The Nigerian Environmental Society (NES) has urged its members to work with the available data to develop ideas, projects and technology that will solve environmental issues.
Its National President, Dr Dorothy Bassey, made the plea at the inauguration of Anambra State Chapter of the society on Saturday, March 27, 2021 in Awka, the state capital.
Bassey listed water, air and soil pollution, plastic pollution, deforestation, and indiscriminate waste disposal as the major problems affecting the country.
She listed others to include climate change, flooding, desertification and global warming.
According to her, there is need for professionals and all Nigerians to complement government’s efforts toward achieving a clean, healthier and sustainable environment.
“Environmental issues are not being given the desired attention; but, we can make that happen, if we, as professionals begin to think outside the box by being proactive to these issues.
“We need to work with the available data to develop ideas, projects and technology that will solve environmental issues.
“There are thousands of international donors looking up to us in Africa, especially Nigeria to initiate ideas and projects to access these grants.
“The environment belongs to all of us; without it, we cannot survive.
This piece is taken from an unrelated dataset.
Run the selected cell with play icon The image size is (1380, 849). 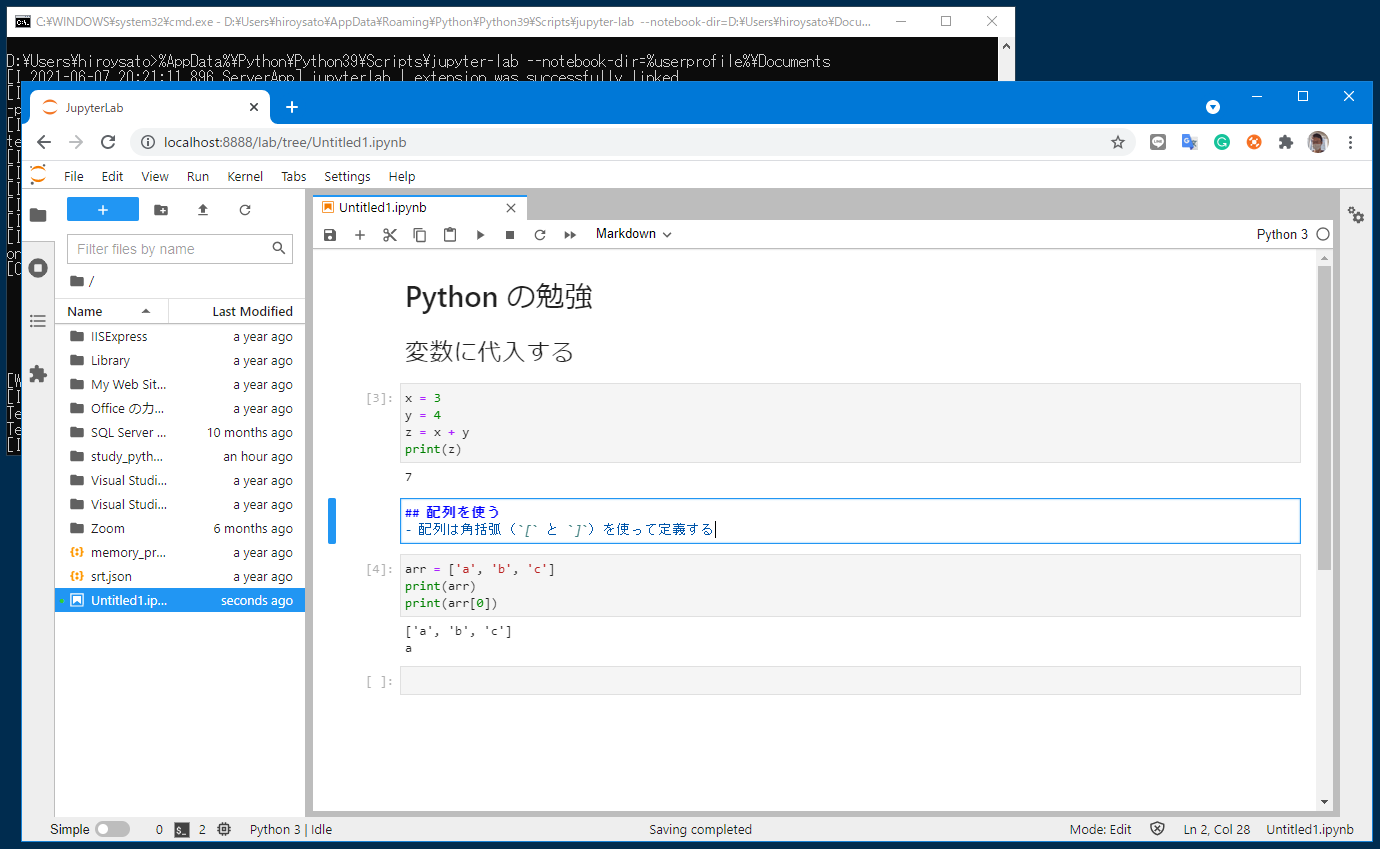coord(479,234)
Therefore, we need to do more to protect and preserve our environment,” she said.
Bassey urged the National Assembly to speed up the Bill for an Act to establish the Institute of Environmental Practitioners of Nigeria.
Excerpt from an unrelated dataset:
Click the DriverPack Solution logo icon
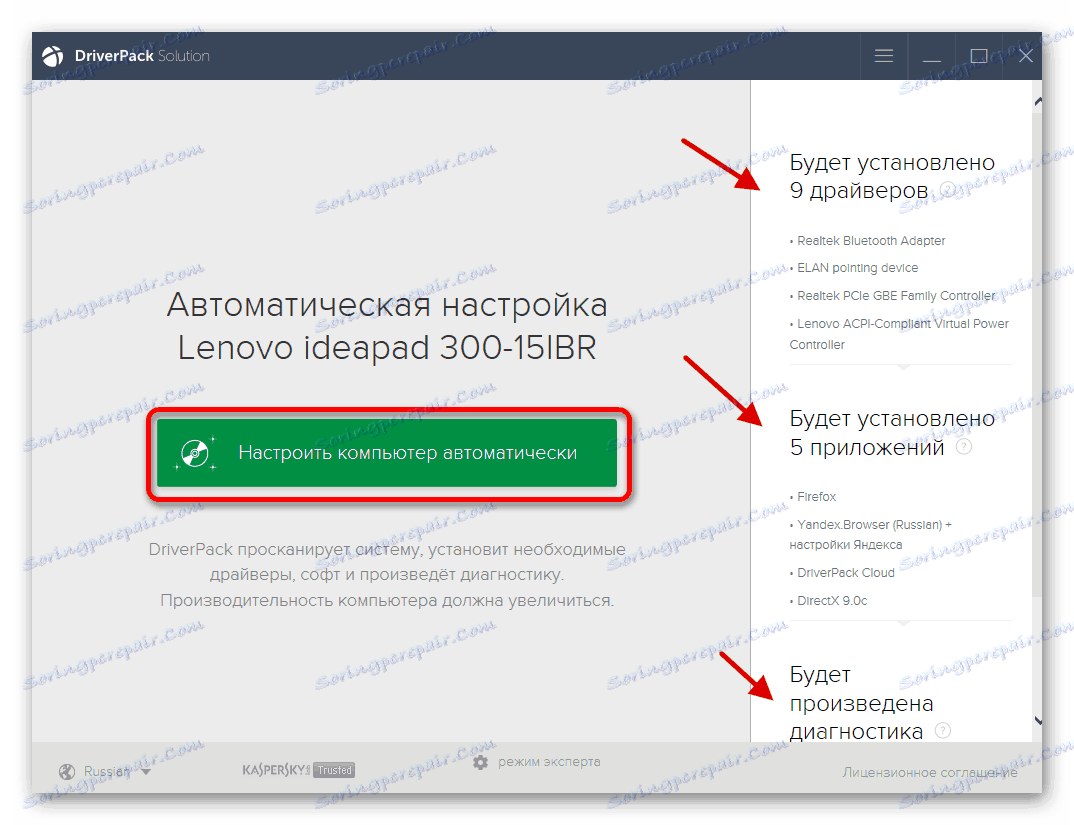This screenshot has width=1074, height=825. [x=52, y=56]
She said that the Bill, currently before the Senate, intends to regulate and professionalise environmental practices and practitioners in the country.
The society president said that, with the inauguration of Anambra chapter, the society had increased to 27 states in the country.
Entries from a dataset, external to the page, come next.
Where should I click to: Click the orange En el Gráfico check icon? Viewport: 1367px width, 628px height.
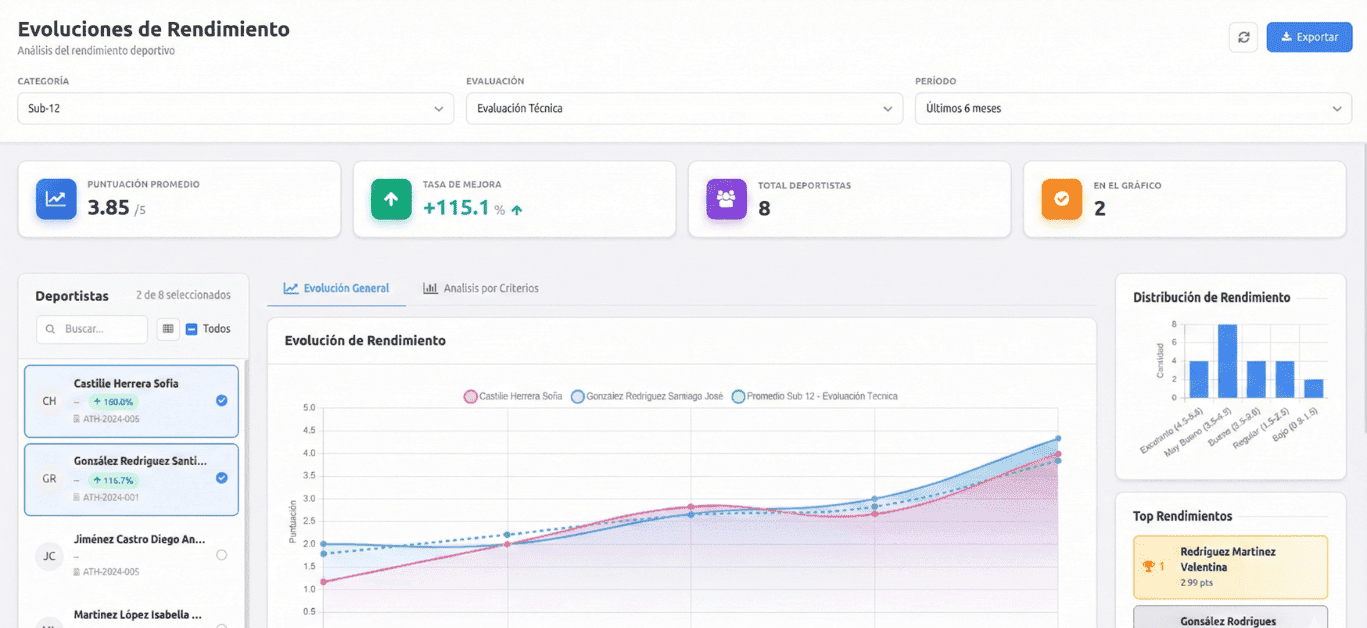pyautogui.click(x=1061, y=199)
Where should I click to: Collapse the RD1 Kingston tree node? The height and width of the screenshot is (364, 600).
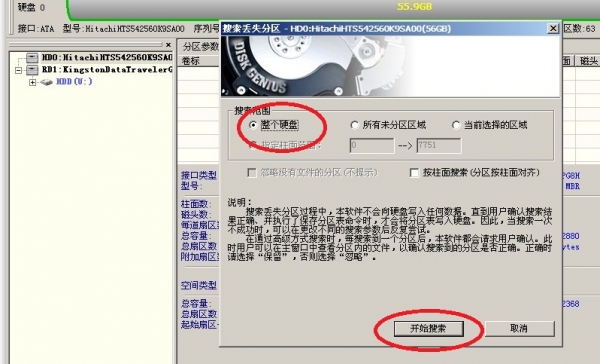(x=18, y=70)
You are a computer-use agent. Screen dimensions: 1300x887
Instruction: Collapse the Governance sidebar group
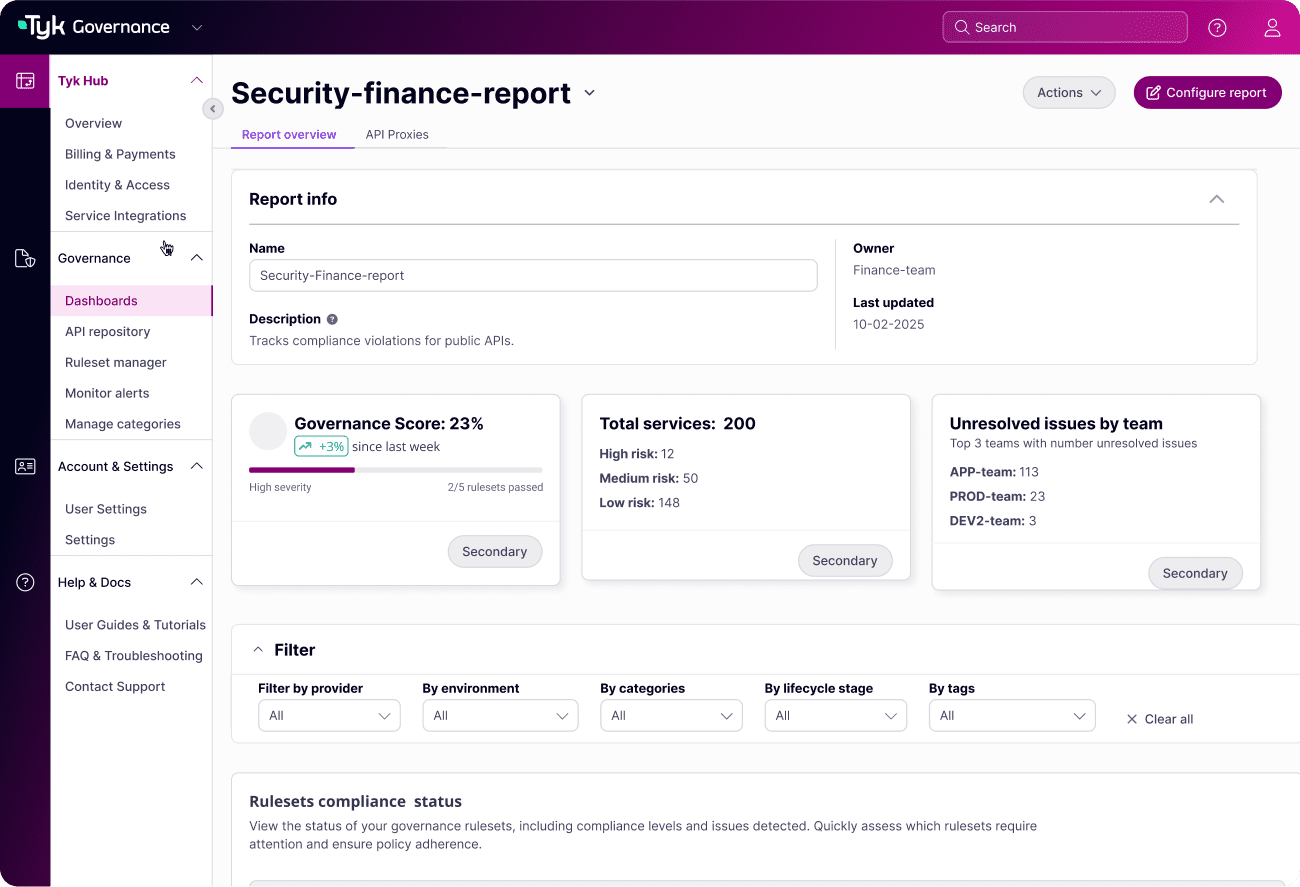click(x=197, y=258)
She urged the new executives to abide by the Constitution of the society and partner with the government and relevant organisations to solve environmental problems in Anambra.
Also, Prof. John Onwuteaka, National Vice President, NES, urged the new chapter to come up with solutions to environmental challenges so as to attract and access over 12,000 available environmental grants.
Onwuteaka commended the new executives for answering the call to protect and preserve the environment.
Also, Dr Odili Ojukwu, Chairman, NES in Anambra, promised that he would uphold the Constitution of the society and ensure the environmental progress of the state.
Highlight of the event was the launching of NES Environmental Marshal Initiative aimed at deploying officers to the streets and communities.
Their mandate is to create awareness on the need to protect and preserve the environment.